Pixel coordinate grounding data

——

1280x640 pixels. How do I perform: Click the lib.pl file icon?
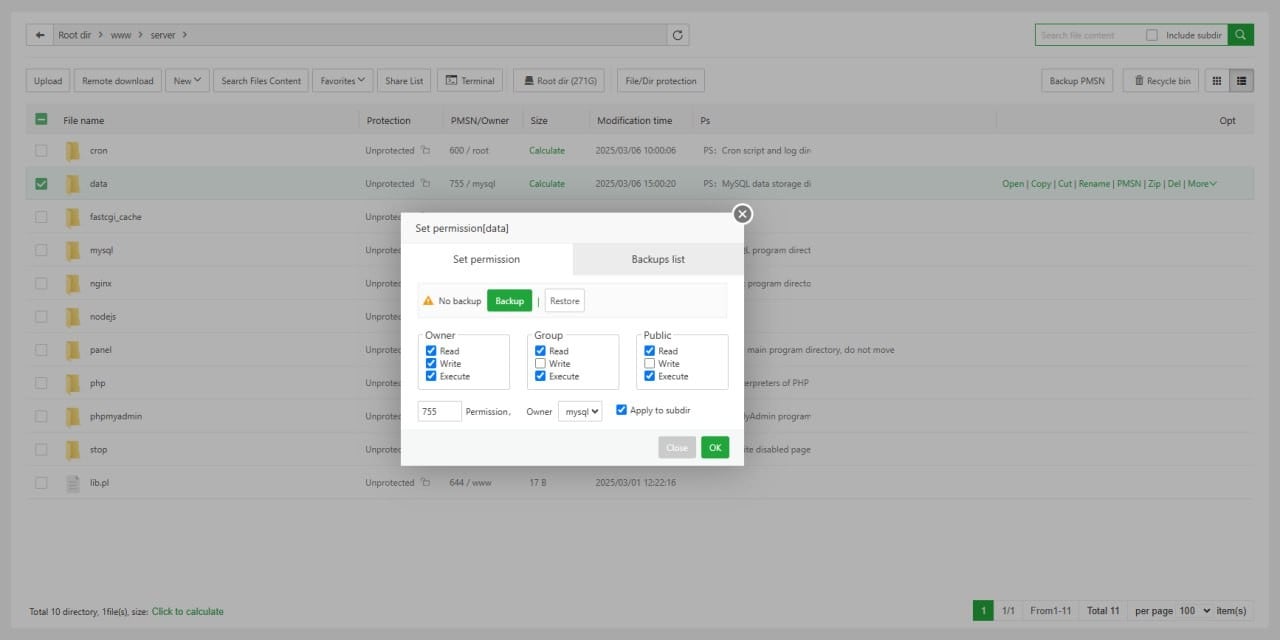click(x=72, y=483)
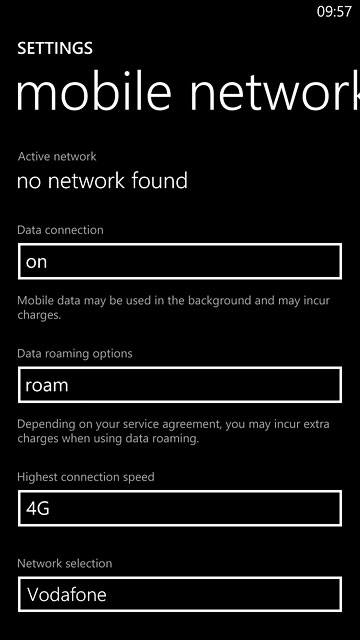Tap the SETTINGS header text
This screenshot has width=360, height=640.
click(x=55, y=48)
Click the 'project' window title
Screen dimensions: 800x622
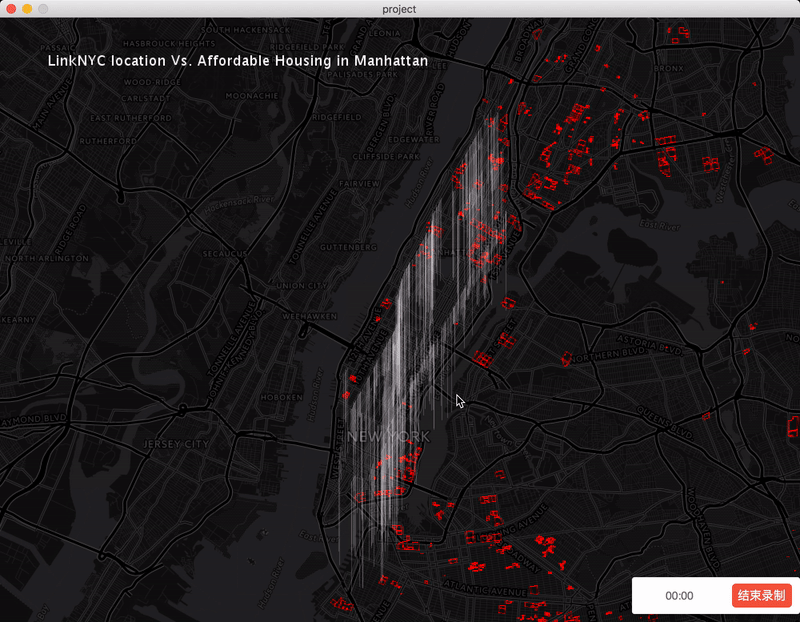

——

_TASK DIRECTIONS_:
Send back the data above word for word, with the pictures left out.

_EXERCISE OUTPUT_:
1280x640 pixels. How do I perform: Click the lib.pl file icon?
click(x=72, y=483)
Tap the SETTINGS header text
This screenshot has width=360, height=640.
click(x=55, y=48)
Click the 'project' window title
Screen dimensions: 800x622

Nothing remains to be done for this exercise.